- Исходный текст
%%

Некоторые атеисты реагируют на эту ситуацию, утверждая, что слишком абстрактные или апофатические определения Бога лишены когнитивного содержания и содержат в себе пустые понятия. Если Бог определяется таким образом, что никакое эмпирическое наблюдение не может ни подтвердить, ни опровергнуть его существование, то такое понятие, согласно принципу верификации, бессмысленно. Однако этот подход сам опирается на спорные философские предпосылки о природе познания.Другая стратегия состоит в том, чтобы показать, что даже самые абстрактные определения Бога содержат скрытые противоречия или неявные предпосылки, которые могут быть подвергнуты критике. Например, понятие "необходимого существа" опирается на определенные представления о модальной логике и онтологии, которые сами требуют обоснования.
В конечном счете видно, что проблема определения понятия "Бог" указывает на более глубокие философские вопросы о природе языка, познания и реальности. Из нее легко увидеть что атеистическая критика не может ограничиваться простым отрицанием существования Бога, но должна включать в себя сложный анализ самих понятий и категорий, используемых в теологическом дискурсе, если она хоть сколько нибудь претендует на то чтобы ее аргументы были всерьез рассмотрены Это делает атеизм не просто отрицанием определенных религиозных утверждений, но самостоятельной философской позицией, требующей серьезного теоретического обоснования.
Проблема определимости божественных атрибутов
Апофатическая (отрицательная) теология и ее вызовы для атеистической критики представляют собой одну из наиболее сложных областей философии религии. Эта проблематика затрагивает фундаментальные вопросы о границах человеческого познания, природе языка и возможности говорить о трансцендентном.
Апофатическая теология возникла как попытка разрешить парадокс: как говорить о том, что принципиально превосходит возможности человеческого понимания и языка. В отличие от катафатической (положительной) теологии, которая стремится описать Бога через позитивные атрибуты (всемогущий, всеведущий, всеблагой), апофатический подход утверждает, что божественная природа может быть постигнута только через отрицание всех конечных определений. Определение Бога строится так через перечисление тех качеств, которые точно ему не свойственны: Бог не познаваем, Бог ничем не ограничен и т.д.
Псевдо-Дионисий Ареопагит, один из основоположников этой традиции, писал: "Бог не есть ни душа, ни разум… ни число, ни порядок, ни величина… ни сущность, ни вечность, ни время". Такой подход создает особую эпистемологическую ситуацию, в которой божественное определяется через то, чем оно не является, через последовательное отрицание всех возможных предикатов. Майстер Экхарт развивал эту мысль, говоря о "Божестве за Богом" – реальности, которая предшествует даже самому понятию Бога как личности. В восточно-христианской традиции Григорий Палама проводил различие между непознаваемой сущностью Бога и его познаваемыми энергиями, что также отражает апофатический подход.

%%

- Цель задания A
Перепишите без изменений фрагмент записей от строки, содержащей «Identify the location of bbw», до строки, содержащей «FAQ & Deficiency», включая обе эти строки.

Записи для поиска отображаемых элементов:
%%

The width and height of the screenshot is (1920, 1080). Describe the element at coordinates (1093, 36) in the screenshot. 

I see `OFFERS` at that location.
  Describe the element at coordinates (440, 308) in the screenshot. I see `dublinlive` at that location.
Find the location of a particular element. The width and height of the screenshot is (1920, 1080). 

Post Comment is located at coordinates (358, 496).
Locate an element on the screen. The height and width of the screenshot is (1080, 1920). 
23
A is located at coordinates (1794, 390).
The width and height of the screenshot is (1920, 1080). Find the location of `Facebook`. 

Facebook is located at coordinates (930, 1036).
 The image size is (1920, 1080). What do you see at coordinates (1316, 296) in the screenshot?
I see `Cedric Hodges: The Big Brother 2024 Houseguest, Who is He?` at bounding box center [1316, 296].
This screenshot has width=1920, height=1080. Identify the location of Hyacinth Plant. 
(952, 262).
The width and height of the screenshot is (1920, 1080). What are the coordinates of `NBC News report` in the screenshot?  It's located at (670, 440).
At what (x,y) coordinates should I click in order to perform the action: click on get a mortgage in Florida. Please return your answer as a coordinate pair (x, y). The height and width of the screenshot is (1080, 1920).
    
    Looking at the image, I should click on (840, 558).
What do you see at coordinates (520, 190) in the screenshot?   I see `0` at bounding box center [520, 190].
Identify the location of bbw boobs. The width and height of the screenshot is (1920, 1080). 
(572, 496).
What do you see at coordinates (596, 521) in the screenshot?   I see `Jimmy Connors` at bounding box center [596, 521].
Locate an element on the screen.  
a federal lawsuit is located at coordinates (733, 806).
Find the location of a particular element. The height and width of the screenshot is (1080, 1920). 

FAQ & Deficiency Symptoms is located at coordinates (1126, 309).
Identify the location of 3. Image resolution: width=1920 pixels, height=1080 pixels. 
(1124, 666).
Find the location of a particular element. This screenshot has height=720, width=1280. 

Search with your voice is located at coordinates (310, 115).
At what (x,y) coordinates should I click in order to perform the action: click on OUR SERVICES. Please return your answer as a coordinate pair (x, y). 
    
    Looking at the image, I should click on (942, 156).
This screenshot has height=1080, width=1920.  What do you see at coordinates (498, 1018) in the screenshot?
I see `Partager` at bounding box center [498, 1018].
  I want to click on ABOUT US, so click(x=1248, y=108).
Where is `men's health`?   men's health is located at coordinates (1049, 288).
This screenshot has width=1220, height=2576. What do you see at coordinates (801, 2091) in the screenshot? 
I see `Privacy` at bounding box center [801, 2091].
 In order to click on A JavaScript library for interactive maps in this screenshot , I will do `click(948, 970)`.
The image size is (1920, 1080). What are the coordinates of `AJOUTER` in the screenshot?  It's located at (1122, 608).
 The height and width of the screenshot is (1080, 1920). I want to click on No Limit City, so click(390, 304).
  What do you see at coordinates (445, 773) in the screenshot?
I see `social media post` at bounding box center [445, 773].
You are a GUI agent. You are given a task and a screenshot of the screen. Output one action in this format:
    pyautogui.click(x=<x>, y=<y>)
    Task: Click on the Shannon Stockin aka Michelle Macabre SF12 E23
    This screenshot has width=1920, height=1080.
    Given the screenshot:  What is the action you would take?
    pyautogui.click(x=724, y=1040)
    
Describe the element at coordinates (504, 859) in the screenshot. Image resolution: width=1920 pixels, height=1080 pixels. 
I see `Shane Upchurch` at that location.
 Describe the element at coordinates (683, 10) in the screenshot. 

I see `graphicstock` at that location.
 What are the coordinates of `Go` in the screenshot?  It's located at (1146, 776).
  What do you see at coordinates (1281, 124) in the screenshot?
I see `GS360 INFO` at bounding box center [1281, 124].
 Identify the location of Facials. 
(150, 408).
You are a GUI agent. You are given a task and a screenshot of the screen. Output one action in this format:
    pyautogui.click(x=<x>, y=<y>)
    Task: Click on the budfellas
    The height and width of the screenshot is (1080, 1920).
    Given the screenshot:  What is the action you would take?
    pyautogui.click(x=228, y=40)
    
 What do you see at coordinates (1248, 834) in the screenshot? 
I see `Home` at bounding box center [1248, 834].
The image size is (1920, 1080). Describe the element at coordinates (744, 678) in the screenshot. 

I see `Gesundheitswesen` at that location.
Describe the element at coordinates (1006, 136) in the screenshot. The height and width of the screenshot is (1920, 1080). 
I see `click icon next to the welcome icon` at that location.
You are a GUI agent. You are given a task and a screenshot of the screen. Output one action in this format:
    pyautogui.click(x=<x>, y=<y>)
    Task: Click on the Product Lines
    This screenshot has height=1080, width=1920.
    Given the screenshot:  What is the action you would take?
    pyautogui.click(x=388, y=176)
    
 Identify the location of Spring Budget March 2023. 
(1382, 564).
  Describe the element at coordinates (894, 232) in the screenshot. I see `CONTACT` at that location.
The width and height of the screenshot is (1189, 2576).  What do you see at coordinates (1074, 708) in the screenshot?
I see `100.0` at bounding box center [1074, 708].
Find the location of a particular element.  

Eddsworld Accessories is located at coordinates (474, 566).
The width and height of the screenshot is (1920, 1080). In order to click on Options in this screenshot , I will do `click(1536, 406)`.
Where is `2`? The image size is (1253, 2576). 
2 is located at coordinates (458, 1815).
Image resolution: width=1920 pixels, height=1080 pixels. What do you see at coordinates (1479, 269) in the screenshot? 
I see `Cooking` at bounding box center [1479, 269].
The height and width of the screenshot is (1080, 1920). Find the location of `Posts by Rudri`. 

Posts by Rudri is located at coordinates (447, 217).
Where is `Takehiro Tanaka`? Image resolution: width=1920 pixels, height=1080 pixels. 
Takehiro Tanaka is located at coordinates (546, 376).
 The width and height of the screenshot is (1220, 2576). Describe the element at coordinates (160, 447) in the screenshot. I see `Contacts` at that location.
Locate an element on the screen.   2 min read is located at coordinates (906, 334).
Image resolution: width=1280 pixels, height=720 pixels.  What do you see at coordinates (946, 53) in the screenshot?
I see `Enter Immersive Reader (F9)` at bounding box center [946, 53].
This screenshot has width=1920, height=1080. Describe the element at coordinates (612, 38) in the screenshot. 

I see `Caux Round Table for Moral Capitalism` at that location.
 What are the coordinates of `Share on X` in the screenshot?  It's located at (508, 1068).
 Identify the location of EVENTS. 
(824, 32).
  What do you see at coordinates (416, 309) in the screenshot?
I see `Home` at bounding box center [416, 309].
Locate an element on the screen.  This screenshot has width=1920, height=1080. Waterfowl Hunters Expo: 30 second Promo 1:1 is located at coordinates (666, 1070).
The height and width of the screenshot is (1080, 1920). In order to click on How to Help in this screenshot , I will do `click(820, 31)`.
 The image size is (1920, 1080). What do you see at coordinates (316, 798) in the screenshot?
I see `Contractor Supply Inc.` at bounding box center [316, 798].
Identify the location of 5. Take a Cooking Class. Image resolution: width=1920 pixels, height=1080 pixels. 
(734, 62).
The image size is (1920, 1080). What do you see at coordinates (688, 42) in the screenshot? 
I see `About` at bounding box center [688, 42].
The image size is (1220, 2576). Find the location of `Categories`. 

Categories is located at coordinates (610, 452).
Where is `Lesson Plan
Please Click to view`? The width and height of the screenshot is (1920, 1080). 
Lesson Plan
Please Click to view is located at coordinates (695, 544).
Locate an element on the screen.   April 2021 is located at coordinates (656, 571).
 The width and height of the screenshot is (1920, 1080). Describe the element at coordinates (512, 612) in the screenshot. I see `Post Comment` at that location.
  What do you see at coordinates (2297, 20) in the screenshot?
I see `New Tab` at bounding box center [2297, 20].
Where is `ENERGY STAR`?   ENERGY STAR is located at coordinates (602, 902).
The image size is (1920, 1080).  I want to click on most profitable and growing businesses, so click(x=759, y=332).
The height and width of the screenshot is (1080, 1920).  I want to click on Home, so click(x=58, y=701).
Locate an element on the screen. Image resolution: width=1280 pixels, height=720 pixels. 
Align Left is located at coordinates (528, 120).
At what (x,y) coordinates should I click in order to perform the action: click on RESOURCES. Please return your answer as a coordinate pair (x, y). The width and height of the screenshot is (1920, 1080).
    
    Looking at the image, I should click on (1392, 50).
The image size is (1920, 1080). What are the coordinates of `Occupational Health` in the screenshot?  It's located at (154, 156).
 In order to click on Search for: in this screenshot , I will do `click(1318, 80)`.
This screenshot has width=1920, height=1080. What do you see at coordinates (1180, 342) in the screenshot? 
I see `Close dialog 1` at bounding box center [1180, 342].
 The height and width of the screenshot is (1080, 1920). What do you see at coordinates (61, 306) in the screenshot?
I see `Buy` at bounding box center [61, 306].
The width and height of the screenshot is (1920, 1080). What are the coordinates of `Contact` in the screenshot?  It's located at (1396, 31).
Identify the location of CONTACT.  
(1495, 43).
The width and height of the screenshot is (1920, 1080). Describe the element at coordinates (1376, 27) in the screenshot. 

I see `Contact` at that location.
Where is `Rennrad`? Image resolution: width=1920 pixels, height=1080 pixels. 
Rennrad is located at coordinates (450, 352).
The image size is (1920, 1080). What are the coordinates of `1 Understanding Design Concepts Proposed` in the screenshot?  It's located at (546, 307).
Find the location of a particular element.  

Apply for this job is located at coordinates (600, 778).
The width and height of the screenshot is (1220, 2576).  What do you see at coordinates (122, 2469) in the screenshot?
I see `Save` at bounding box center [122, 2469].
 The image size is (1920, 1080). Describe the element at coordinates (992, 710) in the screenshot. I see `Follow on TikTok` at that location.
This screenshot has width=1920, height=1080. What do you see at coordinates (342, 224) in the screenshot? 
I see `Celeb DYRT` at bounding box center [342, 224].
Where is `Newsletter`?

%%

- Цель задания B
Ответьте по тексту об апофатической теологии:
(i) Какое определение Бога, согласно принципу верификации, считается бессмысленным?
(ii) О чем говорил Майстер Экхарт, развивая апофатическую мысль?
(iii) Между чем проводил различие Григорий Палама?

- Итоговый результат A
Identify the location of bbw boobs. The width and height of the screenshot is (1920, 1080). 
(572, 496).
What do you see at coordinates (596, 521) in the screenshot?   I see `Jimmy Connors` at bounding box center [596, 521].
Locate an element on the screen.  
a federal lawsuit is located at coordinates (733, 806).
Find the location of a particular element. The height and width of the screenshot is (1080, 1920). 

FAQ & Deficiency Symptoms is located at coordinates (1126, 309).

- Итоговый результат B
(i) Такое, при котором никакое эмпирическое наблюдение не может ни подтвердить, ни опровергнуть существование Бога.
(ii) О «Божестве за Богом», то есть о реальности, которая предшествует даже самому понятию Бога как личности.
(iii) Между непознаваемой сущностью Бога и его познаваемыми энергиями.